TRY IT —
Top to bottom, every record is to be copied word for word.

BEGIN GIVEN DATA

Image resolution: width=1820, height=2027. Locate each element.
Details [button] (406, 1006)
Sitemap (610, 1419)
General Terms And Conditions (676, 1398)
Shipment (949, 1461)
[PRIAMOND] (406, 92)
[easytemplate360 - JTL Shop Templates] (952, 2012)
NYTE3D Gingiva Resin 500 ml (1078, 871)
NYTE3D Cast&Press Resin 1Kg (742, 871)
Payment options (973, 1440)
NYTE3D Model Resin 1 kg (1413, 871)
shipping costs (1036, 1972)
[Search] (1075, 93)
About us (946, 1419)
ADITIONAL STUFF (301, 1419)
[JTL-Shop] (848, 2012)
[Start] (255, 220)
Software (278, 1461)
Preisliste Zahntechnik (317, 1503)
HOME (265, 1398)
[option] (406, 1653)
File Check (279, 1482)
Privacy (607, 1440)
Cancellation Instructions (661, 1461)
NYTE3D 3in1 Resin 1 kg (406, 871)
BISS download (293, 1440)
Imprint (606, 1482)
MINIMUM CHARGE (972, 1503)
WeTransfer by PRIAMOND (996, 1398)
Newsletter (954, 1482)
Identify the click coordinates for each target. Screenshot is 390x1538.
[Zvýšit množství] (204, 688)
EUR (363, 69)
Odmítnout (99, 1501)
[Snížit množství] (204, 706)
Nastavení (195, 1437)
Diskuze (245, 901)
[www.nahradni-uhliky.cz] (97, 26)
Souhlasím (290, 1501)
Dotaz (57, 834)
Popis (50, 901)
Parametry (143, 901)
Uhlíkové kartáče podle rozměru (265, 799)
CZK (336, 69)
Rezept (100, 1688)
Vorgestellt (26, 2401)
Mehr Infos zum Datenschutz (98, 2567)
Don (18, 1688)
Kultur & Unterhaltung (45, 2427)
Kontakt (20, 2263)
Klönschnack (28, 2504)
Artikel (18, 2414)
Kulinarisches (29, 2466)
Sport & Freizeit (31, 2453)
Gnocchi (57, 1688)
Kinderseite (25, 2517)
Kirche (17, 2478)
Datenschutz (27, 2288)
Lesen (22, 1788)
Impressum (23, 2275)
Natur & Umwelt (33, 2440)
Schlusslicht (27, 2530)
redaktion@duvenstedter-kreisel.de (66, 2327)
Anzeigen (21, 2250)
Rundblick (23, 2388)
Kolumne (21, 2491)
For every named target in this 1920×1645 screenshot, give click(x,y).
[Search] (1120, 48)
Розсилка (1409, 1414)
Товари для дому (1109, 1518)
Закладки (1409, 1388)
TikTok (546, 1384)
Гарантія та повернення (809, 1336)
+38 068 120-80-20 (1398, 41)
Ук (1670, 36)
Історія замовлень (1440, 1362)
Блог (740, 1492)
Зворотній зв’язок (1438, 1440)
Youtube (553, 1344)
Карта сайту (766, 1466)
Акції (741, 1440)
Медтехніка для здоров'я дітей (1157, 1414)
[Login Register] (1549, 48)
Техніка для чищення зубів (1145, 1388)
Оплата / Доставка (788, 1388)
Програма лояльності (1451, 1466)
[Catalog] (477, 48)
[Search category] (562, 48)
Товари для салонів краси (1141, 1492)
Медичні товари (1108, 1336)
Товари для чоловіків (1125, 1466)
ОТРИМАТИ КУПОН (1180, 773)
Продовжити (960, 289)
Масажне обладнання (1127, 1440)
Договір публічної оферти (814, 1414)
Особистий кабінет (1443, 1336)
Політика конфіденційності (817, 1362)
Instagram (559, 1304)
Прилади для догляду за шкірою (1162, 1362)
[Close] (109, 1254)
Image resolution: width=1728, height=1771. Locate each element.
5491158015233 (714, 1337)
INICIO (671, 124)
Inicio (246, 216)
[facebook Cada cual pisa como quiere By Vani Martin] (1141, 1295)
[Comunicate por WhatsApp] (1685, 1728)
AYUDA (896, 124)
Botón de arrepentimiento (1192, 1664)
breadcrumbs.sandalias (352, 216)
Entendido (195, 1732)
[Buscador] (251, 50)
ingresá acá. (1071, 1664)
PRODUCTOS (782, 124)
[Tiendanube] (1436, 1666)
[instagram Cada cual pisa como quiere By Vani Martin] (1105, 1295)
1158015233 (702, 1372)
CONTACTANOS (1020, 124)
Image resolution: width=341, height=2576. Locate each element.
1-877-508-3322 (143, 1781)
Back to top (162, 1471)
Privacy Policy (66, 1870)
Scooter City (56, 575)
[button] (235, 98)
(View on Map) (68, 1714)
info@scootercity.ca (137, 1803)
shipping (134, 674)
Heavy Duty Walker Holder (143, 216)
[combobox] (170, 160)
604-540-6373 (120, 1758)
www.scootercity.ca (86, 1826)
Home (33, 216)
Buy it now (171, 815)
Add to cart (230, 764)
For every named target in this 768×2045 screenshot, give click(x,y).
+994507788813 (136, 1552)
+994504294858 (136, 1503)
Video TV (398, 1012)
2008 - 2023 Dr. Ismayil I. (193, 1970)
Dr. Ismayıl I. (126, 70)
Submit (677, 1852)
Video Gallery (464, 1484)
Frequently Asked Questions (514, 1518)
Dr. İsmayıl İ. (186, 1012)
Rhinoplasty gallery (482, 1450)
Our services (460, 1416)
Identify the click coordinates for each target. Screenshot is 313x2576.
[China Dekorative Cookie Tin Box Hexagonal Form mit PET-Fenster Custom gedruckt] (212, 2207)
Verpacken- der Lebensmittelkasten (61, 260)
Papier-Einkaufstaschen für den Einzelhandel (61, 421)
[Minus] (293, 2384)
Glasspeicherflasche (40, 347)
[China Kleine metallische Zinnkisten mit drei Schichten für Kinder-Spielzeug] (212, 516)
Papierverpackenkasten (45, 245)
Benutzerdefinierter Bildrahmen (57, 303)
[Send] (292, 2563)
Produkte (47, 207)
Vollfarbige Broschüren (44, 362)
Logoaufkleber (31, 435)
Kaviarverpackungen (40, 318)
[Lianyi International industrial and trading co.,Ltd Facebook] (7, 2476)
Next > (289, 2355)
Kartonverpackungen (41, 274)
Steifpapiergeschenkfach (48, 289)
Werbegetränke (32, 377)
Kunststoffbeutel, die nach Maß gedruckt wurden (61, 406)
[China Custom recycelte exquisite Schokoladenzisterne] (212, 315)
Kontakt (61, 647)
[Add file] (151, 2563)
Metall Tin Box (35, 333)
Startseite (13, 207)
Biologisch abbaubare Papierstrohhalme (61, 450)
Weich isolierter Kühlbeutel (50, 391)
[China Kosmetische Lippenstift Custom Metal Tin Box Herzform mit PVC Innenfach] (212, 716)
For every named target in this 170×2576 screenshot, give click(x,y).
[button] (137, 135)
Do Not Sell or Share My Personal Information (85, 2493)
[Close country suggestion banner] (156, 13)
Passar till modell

END GIVEN DATA

RESULT —
Image resolution: width=1820, height=2027. Locate each element.
Details [button] (406, 1006)
Sitemap (610, 1419)
General Terms And Conditions (676, 1398)
Shipment (949, 1461)
[PRIAMOND] (406, 92)
[easytemplate360 - JTL Shop Templates] (952, 2012)
NYTE3D Gingiva Resin 500 ml (1078, 871)
NYTE3D Cast&Press Resin 1Kg (742, 871)
Payment options (973, 1440)
NYTE3D Model Resin 1 kg (1413, 871)
shipping costs (1036, 1972)
[Search] (1075, 93)
About us (946, 1419)
ADITIONAL STUFF (301, 1419)
[JTL-Shop] (848, 2012)
[Start] (255, 220)
Software (278, 1461)
Preisliste Zahntechnik (317, 1503)
HOME (265, 1398)
[option] (406, 1653)
File Check (279, 1482)
Privacy (607, 1440)
Cancellation Instructions (661, 1461)
NYTE3D 3in1 Resin 1 kg (406, 871)
BISS download (293, 1440)
Imprint (606, 1482)
MINIMUM CHARGE (972, 1503)
WeTransfer by PRIAMOND (996, 1398)
Newsletter (954, 1482)
Identify the click coordinates for each target. Screenshot is 390x1538.
[Zvýšit množství] (204, 688)
EUR (363, 69)
Odmítnout (99, 1501)
[Snížit množství] (204, 706)
Nastavení (195, 1437)
Diskuze (245, 901)
[www.nahradni-uhliky.cz] (97, 26)
Souhlasím (290, 1501)
Dotaz (57, 834)
Popis (50, 901)
Parametry (143, 901)
Uhlíkové kartáče podle rozměru (265, 799)
CZK (336, 69)
Rezept (100, 1688)
Vorgestellt (26, 2401)
Mehr Infos zum Datenschutz (98, 2567)
Don (18, 1688)
Kultur & Unterhaltung (45, 2427)
Kontakt (20, 2263)
Klönschnack (28, 2504)
Artikel (18, 2414)
Kulinarisches (29, 2466)
Sport & Freizeit (31, 2453)
Gnocchi (57, 1688)
Kinderseite (25, 2517)
Kirche (17, 2478)
Datenschutz (27, 2288)
Lesen (22, 1788)
Impressum (23, 2275)
Natur & Umwelt (33, 2440)
Schlusslicht (27, 2530)
redaktion@duvenstedter-kreisel.de (66, 2327)
Anzeigen (21, 2250)
Rundblick (23, 2388)
Kolumne (21, 2491)
For every named target in this 1920×1645 screenshot, give click(x,y).
[Search] (1120, 48)
Розсилка (1409, 1414)
Товари для дому (1109, 1518)
Закладки (1409, 1388)
TikTok (546, 1384)
Гарантія та повернення (809, 1336)
+38 068 120-80-20 (1398, 41)
Ук (1670, 36)
Історія замовлень (1440, 1362)
Блог (740, 1492)
Зворотній зв’язок (1438, 1440)
Youtube (553, 1344)
Карта сайту (766, 1466)
Акції (741, 1440)
Медтехніка для здоров'я дітей (1157, 1414)
[Login Register] (1549, 48)
Техніка для чищення зубів (1145, 1388)
Оплата / Доставка (788, 1388)
Програма лояльності (1451, 1466)
[Catalog] (477, 48)
[Search category] (562, 48)
Товари для салонів краси (1141, 1492)
Медичні товари (1108, 1336)
Товари для чоловіків (1125, 1466)
ОТРИМАТИ КУПОН (1180, 773)
Продовжити (960, 289)
Масажне обладнання (1127, 1440)
Договір публічної оферти (814, 1414)
Особистий кабінет (1443, 1336)
Політика конфіденційності (817, 1362)
Instagram (559, 1304)
Прилади для догляду за шкірою (1162, 1362)
[Close] (109, 1254)
Image resolution: width=1728, height=1771. Locate each element.
5491158015233 (714, 1337)
INICIO (671, 124)
Inicio (246, 216)
[facebook Cada cual pisa como quiere By Vani Martin] (1141, 1295)
[Comunicate por WhatsApp] (1685, 1728)
AYUDA (896, 124)
Botón de arrepentimiento (1192, 1664)
breadcrumbs.sandalias (352, 216)
Entendido (195, 1732)
[Buscador] (251, 50)
ingresá acá. (1071, 1664)
PRODUCTOS (782, 124)
[Tiendanube] (1436, 1666)
[instagram Cada cual pisa como quiere By Vani Martin] (1105, 1295)
1158015233 (702, 1372)
CONTACTANOS (1020, 124)
Image resolution: width=341, height=2576. Locate each element.
1-877-508-3322 (143, 1781)
Back to top (162, 1471)
Privacy Policy (66, 1870)
Scooter City (56, 575)
[button] (235, 98)
(View on Map) (68, 1714)
info@scootercity.ca (137, 1803)
shipping (134, 674)
Heavy Duty Walker Holder (143, 216)
[combobox] (170, 160)
604-540-6373 (120, 1758)
www.scootercity.ca (86, 1826)
Home (33, 216)
Buy it now (171, 815)
Add to cart (230, 764)
For every named target in this 768×2045 screenshot, give click(x,y).
+994507788813 (136, 1552)
+994504294858 (136, 1503)
Video TV (398, 1012)
2008 - 2023 Dr. Ismayil I. (193, 1970)
Dr. Ismayıl I. (126, 70)
Submit (677, 1852)
Video Gallery (464, 1484)
Frequently Asked Questions (514, 1518)
Dr. İsmayıl İ. (186, 1012)
Rhinoplasty gallery (482, 1450)
Our services (460, 1416)
Identify the click coordinates for each target. Screenshot is 313x2576.
[China Dekorative Cookie Tin Box Hexagonal Form mit PET-Fenster Custom gedruckt] (212, 2207)
Verpacken- der Lebensmittelkasten (61, 260)
Papier-Einkaufstaschen für den Einzelhandel (61, 421)
[Minus] (293, 2384)
Glasspeicherflasche (40, 347)
[China Kleine metallische Zinnkisten mit drei Schichten für Kinder-Spielzeug] (212, 516)
Papierverpackenkasten (45, 245)
Benutzerdefinierter Bildrahmen (57, 303)
[Send] (292, 2563)
Produkte (47, 207)
Vollfarbige Broschüren (44, 362)
Logoaufkleber (31, 435)
Kaviarverpackungen (40, 318)
[Lianyi International industrial and trading co.,Ltd Facebook] (7, 2476)
Next > (289, 2355)
Kartonverpackungen (41, 274)
Steifpapiergeschenkfach (48, 289)
Werbegetränke (32, 377)
Kunststoffbeutel, die nach Maß gedruckt wurden (61, 406)
[China Custom recycelte exquisite Schokoladenzisterne] (212, 315)
Kontakt (61, 647)
[Add file] (151, 2563)
Metall Tin Box (35, 333)
Startseite (13, 207)
Biologisch abbaubare Papierstrohhalme (61, 450)
Weich isolierter Kühlbeutel (50, 391)
[China Kosmetische Lippenstift Custom Metal Tin Box Herzform mit PVC Innenfach] (212, 716)
For every named target in this 170×2576 screenshot, give click(x,y).
[button] (137, 135)
Do Not Sell or Share My Personal Information (85, 2493)
[Close country suggestion banner] (156, 13)
Passar till modell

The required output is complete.